• Dataset records:
[start]

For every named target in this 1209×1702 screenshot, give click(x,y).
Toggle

[end]
[start]

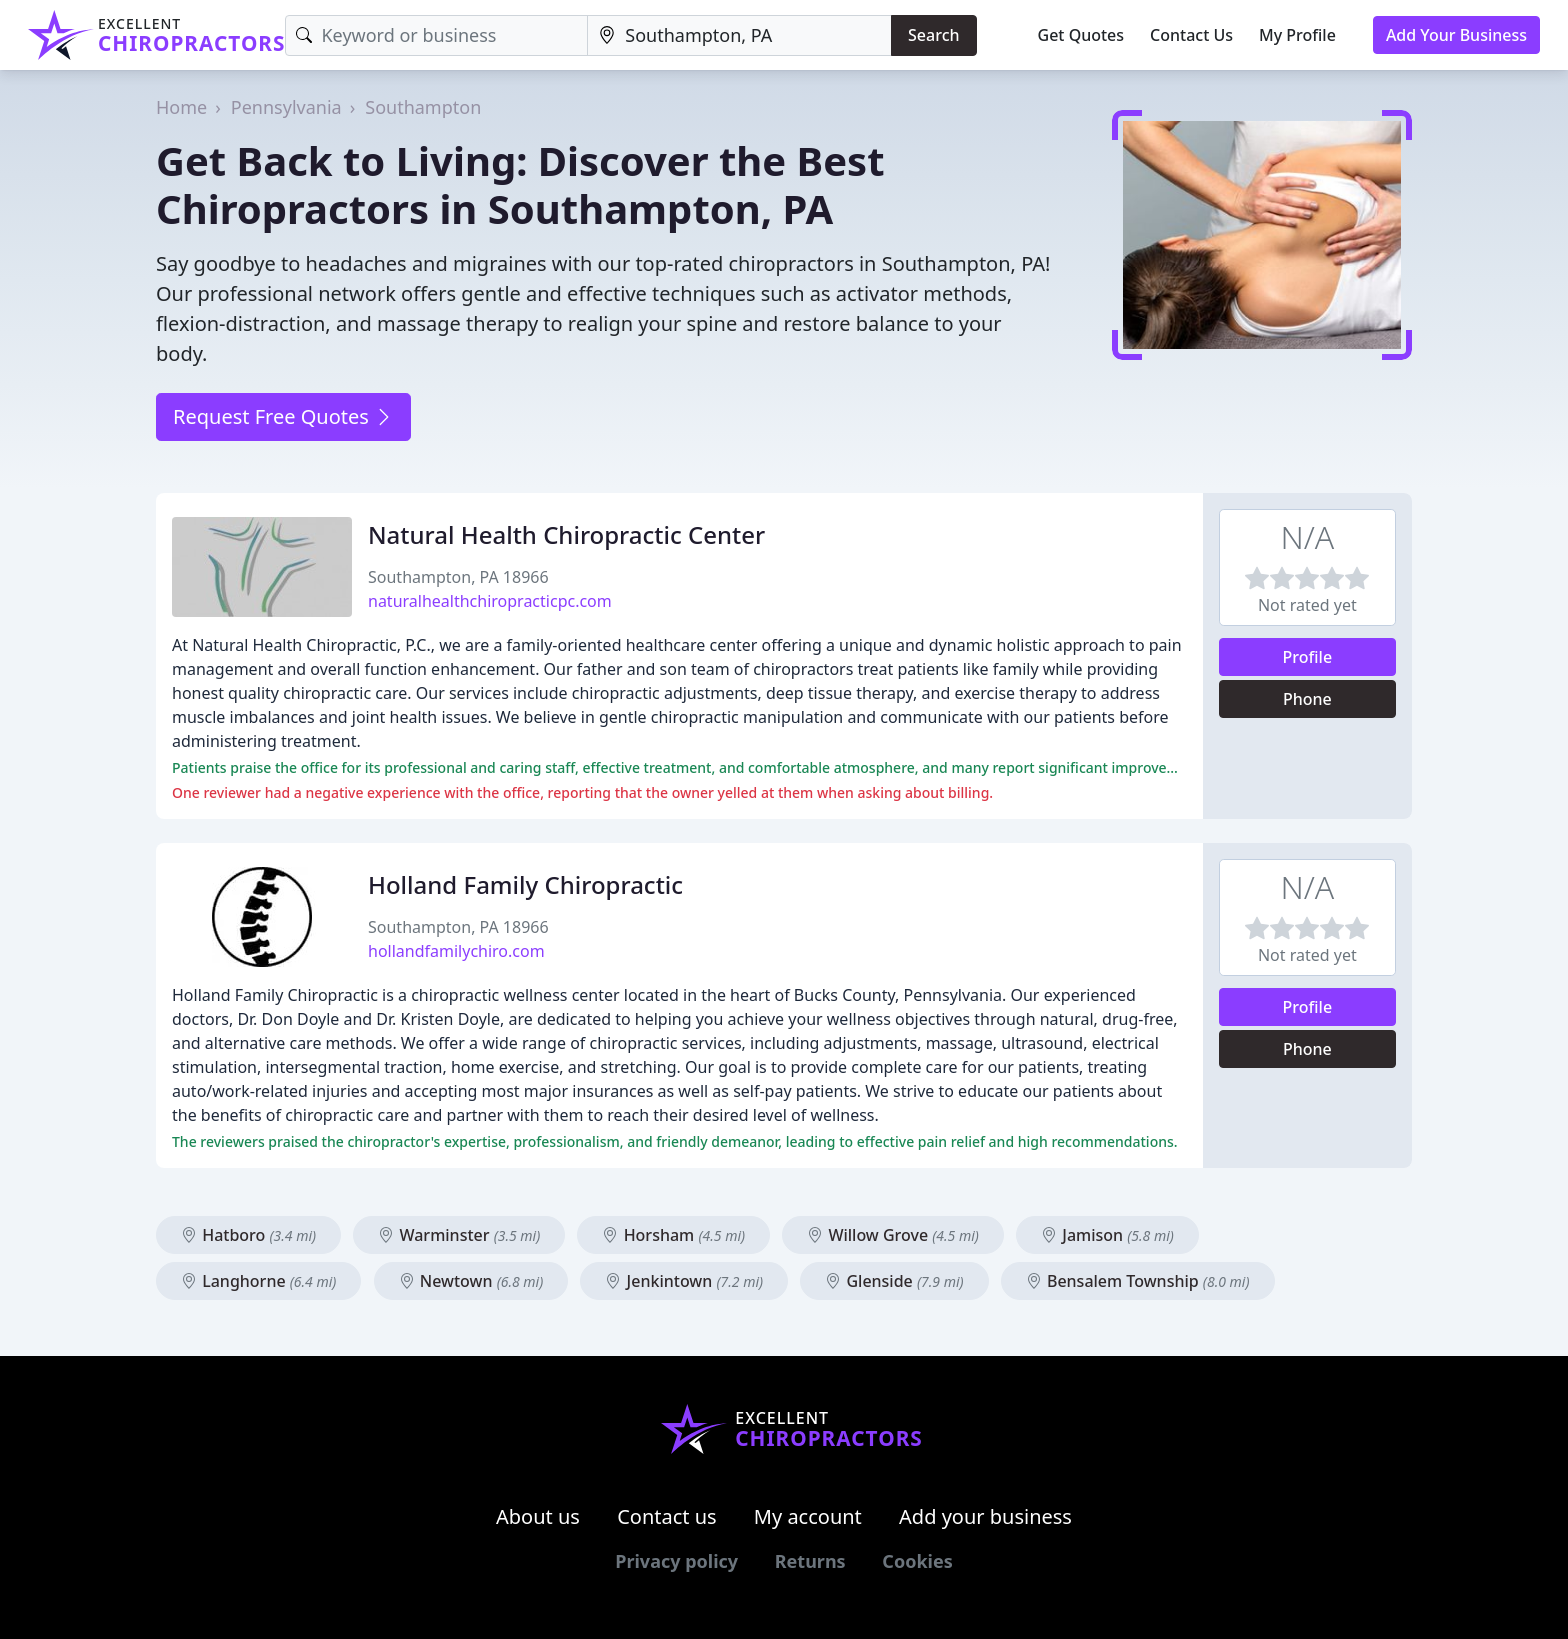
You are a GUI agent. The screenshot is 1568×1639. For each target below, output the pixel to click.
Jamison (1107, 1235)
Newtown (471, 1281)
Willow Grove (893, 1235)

[end]

• Given instruction: List every line of the records above that contains the word "target".

• The answer:
For every named target in this 1209×1702 screenshot, give click(x,y).
You are a GUI agent. The screenshot is 1568×1639. For each target below, output the pixel to click.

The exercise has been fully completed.